McDonogh has also greened the business, systematically replacing the engines on her vessels with low-emission ones. This is a costly process but she is dedicated to completing it. She manages all this and her 10 employees while also caring for her two children Becky, five, and Sam, 12, and her aging parents. Her support system is a network of friends who used to work as deckhands for her father. She is raising her children on the boats just as she was brought up.
The job is not always a picnic on the bay. In 1995, the California coast was slammed by a storm of hurricane force. She had recently given birth to her son and her C-section was still healing when she woke to find The Angel Island had been torn loose from the dock when the pilings snapped off.
“That storm was just chewing up the dock, and the boat would be smashed on the rocks if we didn’t do something. The Coast Guard didn’t have a big enough boat to help us, so we were on our own. I shoved the baby into my neighbor’s arms and tore down to the dock,” McDonogh remembers.

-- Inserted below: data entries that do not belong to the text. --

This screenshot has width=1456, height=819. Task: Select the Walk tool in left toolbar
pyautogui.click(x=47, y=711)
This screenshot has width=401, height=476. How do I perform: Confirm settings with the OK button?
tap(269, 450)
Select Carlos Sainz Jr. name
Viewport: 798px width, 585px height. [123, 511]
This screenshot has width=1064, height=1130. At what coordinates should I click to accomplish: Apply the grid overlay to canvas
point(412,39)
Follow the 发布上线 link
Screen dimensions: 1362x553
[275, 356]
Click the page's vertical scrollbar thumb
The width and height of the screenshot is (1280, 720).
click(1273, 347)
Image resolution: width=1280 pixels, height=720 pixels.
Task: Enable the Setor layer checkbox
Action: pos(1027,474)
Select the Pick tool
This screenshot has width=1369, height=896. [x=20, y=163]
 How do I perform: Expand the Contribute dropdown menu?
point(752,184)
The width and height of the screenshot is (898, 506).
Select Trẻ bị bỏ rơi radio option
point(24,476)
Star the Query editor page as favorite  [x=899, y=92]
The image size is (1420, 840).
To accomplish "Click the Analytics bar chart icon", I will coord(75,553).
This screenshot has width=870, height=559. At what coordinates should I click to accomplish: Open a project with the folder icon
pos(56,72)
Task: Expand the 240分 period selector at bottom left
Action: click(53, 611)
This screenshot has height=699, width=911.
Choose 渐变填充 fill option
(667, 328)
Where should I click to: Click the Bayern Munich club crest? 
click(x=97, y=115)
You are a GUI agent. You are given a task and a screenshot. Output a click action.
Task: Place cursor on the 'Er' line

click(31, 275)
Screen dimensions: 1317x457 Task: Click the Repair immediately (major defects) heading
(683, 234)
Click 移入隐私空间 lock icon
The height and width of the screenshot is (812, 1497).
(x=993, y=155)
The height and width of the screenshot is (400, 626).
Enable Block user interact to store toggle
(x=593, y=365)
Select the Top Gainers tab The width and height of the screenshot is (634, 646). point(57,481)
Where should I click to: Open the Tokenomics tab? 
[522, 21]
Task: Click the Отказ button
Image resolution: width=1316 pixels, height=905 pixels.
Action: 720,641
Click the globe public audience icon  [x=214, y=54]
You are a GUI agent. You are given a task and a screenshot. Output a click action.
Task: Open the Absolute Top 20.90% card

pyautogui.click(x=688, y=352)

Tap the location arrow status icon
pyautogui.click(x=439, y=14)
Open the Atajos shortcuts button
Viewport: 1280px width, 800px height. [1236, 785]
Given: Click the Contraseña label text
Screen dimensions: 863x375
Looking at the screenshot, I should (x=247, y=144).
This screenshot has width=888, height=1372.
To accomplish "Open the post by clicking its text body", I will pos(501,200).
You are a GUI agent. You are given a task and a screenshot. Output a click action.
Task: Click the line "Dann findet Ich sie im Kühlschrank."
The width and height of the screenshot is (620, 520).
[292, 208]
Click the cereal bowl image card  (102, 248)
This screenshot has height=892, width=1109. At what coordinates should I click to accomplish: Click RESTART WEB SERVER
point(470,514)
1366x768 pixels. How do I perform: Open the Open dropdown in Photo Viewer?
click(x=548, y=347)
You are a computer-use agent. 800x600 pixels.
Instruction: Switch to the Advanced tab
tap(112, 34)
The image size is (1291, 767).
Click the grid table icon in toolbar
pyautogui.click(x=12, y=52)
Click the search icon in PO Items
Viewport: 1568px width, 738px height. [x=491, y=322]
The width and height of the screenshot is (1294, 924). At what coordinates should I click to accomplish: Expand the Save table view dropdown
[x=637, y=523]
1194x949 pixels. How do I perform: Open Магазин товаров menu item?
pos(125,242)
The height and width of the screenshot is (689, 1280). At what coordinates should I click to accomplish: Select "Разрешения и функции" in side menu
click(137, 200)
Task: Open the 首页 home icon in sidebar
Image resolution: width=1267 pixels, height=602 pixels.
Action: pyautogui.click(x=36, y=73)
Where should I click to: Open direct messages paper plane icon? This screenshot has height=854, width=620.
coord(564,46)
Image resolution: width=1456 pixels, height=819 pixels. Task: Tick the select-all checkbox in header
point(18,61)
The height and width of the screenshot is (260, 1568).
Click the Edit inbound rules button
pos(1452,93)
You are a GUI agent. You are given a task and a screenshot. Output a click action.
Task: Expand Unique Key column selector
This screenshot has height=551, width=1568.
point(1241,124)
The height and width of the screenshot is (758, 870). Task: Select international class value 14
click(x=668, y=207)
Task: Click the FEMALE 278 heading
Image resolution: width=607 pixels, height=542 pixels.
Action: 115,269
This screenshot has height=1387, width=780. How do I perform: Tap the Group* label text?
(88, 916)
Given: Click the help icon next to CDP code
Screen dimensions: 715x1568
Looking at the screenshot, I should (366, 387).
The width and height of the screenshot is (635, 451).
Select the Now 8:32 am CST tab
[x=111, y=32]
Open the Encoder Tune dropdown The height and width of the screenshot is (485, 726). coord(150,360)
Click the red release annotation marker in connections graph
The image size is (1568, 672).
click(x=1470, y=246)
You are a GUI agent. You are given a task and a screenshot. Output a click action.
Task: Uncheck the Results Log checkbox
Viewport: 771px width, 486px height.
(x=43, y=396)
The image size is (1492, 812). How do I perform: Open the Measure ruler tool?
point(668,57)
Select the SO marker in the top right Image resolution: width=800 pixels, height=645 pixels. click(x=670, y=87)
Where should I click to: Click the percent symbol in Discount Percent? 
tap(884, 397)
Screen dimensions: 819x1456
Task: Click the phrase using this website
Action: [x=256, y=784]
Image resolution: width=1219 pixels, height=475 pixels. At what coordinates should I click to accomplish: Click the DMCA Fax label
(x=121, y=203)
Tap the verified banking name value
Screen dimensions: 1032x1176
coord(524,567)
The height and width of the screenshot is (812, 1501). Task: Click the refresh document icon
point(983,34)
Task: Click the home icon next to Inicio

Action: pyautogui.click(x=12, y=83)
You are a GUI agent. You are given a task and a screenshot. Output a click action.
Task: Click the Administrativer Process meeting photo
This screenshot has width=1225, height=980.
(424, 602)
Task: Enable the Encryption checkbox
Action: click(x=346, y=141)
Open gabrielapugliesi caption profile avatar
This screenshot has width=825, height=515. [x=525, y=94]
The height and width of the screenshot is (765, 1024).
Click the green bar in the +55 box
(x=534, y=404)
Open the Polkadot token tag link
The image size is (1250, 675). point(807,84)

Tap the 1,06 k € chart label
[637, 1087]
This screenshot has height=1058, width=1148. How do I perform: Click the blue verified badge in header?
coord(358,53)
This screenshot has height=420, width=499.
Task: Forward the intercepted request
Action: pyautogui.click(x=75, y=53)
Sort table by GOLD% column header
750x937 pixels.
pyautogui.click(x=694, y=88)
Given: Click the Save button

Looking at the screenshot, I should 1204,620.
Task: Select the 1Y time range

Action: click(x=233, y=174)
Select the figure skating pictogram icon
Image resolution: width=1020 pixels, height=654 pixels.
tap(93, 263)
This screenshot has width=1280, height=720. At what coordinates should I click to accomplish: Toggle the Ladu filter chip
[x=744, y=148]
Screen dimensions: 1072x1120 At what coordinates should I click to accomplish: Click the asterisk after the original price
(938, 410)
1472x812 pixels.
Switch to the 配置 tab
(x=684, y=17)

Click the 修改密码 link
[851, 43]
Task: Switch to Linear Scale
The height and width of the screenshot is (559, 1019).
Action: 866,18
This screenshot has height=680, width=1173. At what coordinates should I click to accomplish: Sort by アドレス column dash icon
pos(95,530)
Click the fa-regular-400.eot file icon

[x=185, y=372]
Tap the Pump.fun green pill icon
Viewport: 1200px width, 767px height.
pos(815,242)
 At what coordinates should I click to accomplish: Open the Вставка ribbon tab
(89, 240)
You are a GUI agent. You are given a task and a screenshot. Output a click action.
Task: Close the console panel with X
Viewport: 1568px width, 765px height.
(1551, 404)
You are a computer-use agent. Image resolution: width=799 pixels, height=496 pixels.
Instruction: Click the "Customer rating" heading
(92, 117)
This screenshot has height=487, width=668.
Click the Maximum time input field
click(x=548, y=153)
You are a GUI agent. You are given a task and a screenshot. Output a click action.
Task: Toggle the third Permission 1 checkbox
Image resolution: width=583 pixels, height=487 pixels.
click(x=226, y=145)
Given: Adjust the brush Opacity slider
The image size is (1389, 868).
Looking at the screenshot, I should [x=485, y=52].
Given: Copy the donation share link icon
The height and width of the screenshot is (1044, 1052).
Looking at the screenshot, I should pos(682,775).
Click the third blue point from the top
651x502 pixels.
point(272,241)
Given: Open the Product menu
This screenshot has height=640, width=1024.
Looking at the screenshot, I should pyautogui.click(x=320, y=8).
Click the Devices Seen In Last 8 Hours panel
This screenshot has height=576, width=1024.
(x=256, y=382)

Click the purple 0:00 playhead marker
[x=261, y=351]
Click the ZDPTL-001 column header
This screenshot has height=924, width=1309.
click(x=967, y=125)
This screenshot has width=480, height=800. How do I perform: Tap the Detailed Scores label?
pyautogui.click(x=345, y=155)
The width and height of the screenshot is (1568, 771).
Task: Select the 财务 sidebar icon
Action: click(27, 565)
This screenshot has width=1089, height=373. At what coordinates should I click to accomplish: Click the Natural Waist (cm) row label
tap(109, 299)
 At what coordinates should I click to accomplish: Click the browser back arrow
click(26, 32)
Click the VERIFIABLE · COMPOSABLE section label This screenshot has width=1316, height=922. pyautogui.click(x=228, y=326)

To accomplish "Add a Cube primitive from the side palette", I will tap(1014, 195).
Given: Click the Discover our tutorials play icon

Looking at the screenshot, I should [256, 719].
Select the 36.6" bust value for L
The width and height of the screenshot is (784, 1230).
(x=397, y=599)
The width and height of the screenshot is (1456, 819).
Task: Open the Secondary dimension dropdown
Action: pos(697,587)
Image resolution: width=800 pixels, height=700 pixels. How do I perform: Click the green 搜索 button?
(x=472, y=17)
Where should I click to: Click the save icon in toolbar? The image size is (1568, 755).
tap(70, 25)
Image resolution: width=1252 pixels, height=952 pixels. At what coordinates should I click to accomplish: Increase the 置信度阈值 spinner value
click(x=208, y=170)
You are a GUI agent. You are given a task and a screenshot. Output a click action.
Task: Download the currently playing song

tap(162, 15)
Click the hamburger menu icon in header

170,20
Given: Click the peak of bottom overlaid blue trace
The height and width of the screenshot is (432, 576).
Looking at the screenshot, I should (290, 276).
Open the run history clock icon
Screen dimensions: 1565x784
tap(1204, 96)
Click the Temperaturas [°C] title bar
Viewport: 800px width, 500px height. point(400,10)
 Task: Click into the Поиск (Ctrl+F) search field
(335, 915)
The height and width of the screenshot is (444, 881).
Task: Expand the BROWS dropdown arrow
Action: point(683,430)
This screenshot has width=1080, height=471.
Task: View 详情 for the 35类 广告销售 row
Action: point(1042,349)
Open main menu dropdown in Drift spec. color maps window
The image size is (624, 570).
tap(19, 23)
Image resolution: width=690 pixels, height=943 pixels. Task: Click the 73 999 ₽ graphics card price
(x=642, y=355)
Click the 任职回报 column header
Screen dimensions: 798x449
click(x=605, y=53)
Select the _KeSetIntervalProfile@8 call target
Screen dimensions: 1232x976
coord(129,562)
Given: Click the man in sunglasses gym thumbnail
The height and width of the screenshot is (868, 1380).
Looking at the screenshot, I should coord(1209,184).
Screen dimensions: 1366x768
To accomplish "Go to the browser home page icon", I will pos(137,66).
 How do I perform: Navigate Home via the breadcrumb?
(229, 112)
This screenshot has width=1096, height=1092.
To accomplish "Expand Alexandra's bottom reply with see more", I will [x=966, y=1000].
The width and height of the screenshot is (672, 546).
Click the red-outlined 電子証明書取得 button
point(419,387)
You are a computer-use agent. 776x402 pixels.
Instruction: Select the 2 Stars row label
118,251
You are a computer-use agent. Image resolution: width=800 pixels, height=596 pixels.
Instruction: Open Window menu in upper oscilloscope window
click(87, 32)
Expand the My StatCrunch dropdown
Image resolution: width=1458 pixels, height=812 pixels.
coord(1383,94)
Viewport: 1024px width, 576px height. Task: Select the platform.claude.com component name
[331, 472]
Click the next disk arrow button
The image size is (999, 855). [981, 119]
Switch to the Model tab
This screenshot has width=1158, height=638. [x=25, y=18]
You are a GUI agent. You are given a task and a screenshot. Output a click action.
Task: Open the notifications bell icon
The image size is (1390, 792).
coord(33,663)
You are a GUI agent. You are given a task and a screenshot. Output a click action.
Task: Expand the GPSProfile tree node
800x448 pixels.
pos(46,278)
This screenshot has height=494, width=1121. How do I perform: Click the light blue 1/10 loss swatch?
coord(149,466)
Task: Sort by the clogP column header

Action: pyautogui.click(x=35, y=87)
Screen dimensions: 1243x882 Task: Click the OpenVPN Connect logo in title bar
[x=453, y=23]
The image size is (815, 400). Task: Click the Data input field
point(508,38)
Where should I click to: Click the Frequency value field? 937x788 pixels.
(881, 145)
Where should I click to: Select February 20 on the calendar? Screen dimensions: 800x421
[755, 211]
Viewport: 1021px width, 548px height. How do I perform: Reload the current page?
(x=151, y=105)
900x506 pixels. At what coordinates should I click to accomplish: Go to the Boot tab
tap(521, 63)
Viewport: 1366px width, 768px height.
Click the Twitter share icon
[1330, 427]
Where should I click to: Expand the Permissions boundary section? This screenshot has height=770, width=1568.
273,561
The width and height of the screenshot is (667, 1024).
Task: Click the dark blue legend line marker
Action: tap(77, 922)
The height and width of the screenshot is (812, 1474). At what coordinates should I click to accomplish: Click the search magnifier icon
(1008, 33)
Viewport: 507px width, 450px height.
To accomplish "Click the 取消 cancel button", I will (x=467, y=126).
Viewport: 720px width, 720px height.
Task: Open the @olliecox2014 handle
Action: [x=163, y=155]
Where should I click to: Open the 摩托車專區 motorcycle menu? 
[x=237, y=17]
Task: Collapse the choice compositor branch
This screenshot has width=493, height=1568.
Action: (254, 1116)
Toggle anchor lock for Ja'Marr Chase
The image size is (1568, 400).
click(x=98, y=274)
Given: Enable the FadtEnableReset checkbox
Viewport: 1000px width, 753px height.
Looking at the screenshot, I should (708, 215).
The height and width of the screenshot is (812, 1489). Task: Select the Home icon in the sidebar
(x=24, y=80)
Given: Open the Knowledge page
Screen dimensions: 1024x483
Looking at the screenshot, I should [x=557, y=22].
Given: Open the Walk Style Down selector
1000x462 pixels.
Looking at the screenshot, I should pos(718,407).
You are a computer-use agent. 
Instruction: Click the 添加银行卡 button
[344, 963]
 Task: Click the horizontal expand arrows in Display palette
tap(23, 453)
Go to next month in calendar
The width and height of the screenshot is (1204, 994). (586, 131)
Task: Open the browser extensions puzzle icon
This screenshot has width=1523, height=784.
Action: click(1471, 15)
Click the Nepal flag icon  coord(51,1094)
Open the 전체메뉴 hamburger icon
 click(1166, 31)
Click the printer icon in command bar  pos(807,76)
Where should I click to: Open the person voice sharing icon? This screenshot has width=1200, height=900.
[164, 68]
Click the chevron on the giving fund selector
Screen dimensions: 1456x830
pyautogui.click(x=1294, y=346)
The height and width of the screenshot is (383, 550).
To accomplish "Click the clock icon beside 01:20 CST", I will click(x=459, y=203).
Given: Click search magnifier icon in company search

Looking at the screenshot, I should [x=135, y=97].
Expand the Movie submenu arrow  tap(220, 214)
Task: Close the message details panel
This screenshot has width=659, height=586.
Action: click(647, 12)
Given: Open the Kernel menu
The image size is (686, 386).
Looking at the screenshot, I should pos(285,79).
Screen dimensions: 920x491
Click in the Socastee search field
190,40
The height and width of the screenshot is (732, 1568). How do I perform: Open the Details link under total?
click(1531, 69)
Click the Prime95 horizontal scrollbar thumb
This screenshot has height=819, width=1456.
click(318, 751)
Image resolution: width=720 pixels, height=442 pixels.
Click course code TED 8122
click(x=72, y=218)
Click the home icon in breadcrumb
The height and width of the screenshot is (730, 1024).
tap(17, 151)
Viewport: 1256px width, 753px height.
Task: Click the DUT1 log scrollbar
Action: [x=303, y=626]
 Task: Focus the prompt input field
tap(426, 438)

She and her elderly father, along with some deckhands, launched a small “whaler” into the storm and she managed to tie up to the wayward ferryboat. Through the crashing waves, she managed to board the vessel and eventually brought it into Ayala Cove on the lee side of Angel Island.
“That was the time I was most scared. It was truly frightening. I could only get the port engine to work. It was the most stable boat on the bay—usually like driving a table, but both propellers were out of the water. My stitches were tearing, but it was as if your home was on fire. I had to do something.”
The storm left every boat in Tiburon damaged. The McDonoghs, relieved to have saved their biggest boat, began picking up the pieces and putting their business back together.
“You have to take life as it comes,” McDonogh says. “You can plan, but it’s not going to go the way you expected. Look at me. I never expected to be divorced, but I’ve got a chocolate lab that snores at night, so I’m OK. My dad taught me to know what I can fix and not worry about what I can’t. You have to accept that you can’t win everything.”
She turns to look at the view from the bridge of the boat. “I’ve got no complaints. The good Lord changes the artwork in my office every day. How good can life get?”